First graduates from OPIT (Open Institute of Technology), an exclusively online academic institution accredited at European level based in the Maltese capital Valletta. At the end of a study program that began in September 2023, 40 students from 6 continents have obtained a master’s degree in Applied Data Science & AI. The topics chosen for the theses are innovative: use of large language models for the creation of chatbots in the ed-tech field, digitalization of customer support processes in the paper and non-woven fabric industry, up to personal data protection systems and the use of Artificial Intelligence for environmental sustainability, predictive models for the prevention of disasters linked to climate change, fight against money laundering, new perspectives of generative AI in the legal field (with a focus on Italian startups such as Giurimatrix). The theses were also developed in collaboration with partner companies such as Neperia, Sintica, Cosmico, Dylog, Buffetti Finance and Hype.

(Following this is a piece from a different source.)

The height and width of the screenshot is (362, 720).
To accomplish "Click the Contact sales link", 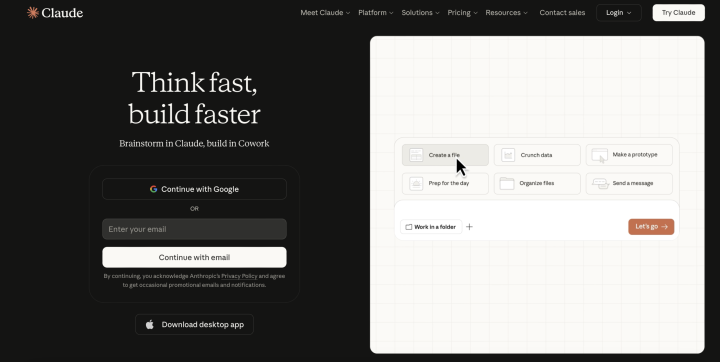I will 562,12.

“With these 40 graduates we celebrate the first chapter of a path that will continue to grow with a consolidation of the current educational offering, new courses, doctoral programs, applied research and increasingly advanced training opportunities”, underlines the rector of OPIT, Francesco Profumo.
OPIT currently offers six degree courses (a three-year degree in Modern Computer Science, a master’s degree in Applied Data Science & AI, a three-year degree in Digital Business and the master’s degrees in Enterprise Cybersecurity, Digital Business and Innovation and Responsible Artificial Intelligence), with a total catchment area of over 300 students from 78 countries and 6 continents, with an average age of 35. 80% of the enrolled population is represented by working students, destined to double based on projections on the number of students enrolled in degrees starting in 2025. This year, moreover, the research area will also develop, paving the way, in the coming years, for doctoral programs and aligning itself even more with what universities around the world already do.
“The success of this first class of graduates represents a significant milestone for OPIT and confirms our mission: to offer a high-level technological education, accessible globally and able to concretely respond to the needs of a constantly evolving job market”, recalls Riccardo Ocleppo, founder of OPIT.